High-resolution multi stage MS spectra (MSn data) were acquired for metabolite standards listed in the HMDB (Human Metabolome Database). Currently no tool exists that captures all relevant information present in MSn data so a software tool was developed, integrating the Chemistry Development Kit (CDK) and XCMS, for preprocessing the spectral data. The Multi-stage Elemental Formula (MEF) tool automatically resolves the elemental composition of the parent compound, the fragment ions, and the neutral losses. This process of elemental formula assignment and fitting also removes artifacts of the spectra. The resulting enriched MSn data of many metabolite standards are stored in XML format in a MSn database, to allow structural elucidation of unknown metabolites by comparing the MSn data of the unknowns with the MSn data in the database. The database also enables the characterization of substructures from the unknown compound by querying and matching subsets of the MSn data. A fingerprint based similarity search for MSn data was developed to find out which trees in the database are most similar to an experimentally acquired MSn data.
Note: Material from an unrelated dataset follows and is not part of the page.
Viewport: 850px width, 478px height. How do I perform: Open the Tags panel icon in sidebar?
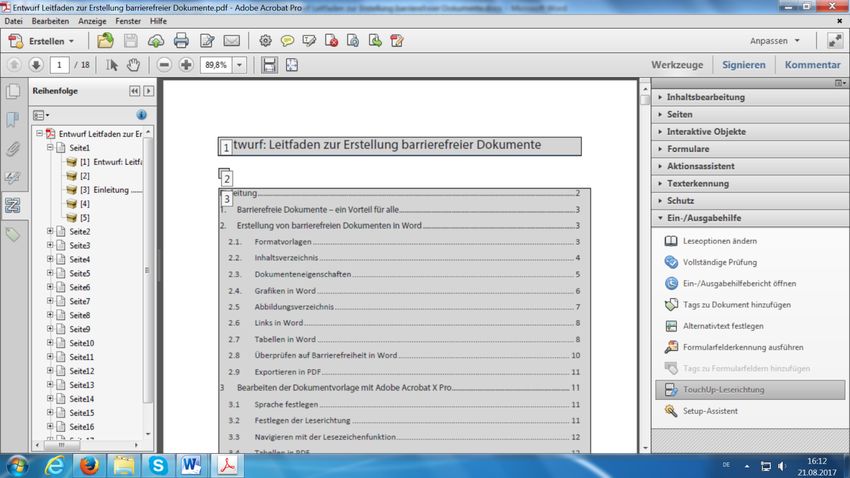[13, 234]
An open source chemical structure generator was implemented to generate candidate structures using the elemental formula and substructure information obtained with the previous tools. This structure generator combines concepts of graph theory and a chemistry library, the CDK, to exhaustively generate all non-isomorphic chemical structures for the input data. This input data is an elemental formula and optionally, one or multiple non-overlapping prescribed substructures. The output of the structure generator is a, usually large, list of structures which need to be further reduced. Therefore, models of Metabolite-Likeness were built to reject structures that do not resemble metabolites. Different molecular descriptors, fingerprints, and classifiers were evaluated, and the best combination employed to build a final model. Only candidate structures with a high Metabolite-likeness are kept in our Metabolite Identification pipeline.
In this work we demonstrate how this workflow of chemoinformatics tools improves the state of the art in metabolite identification using real life samples and how it helps to translate experimental data into chemical data.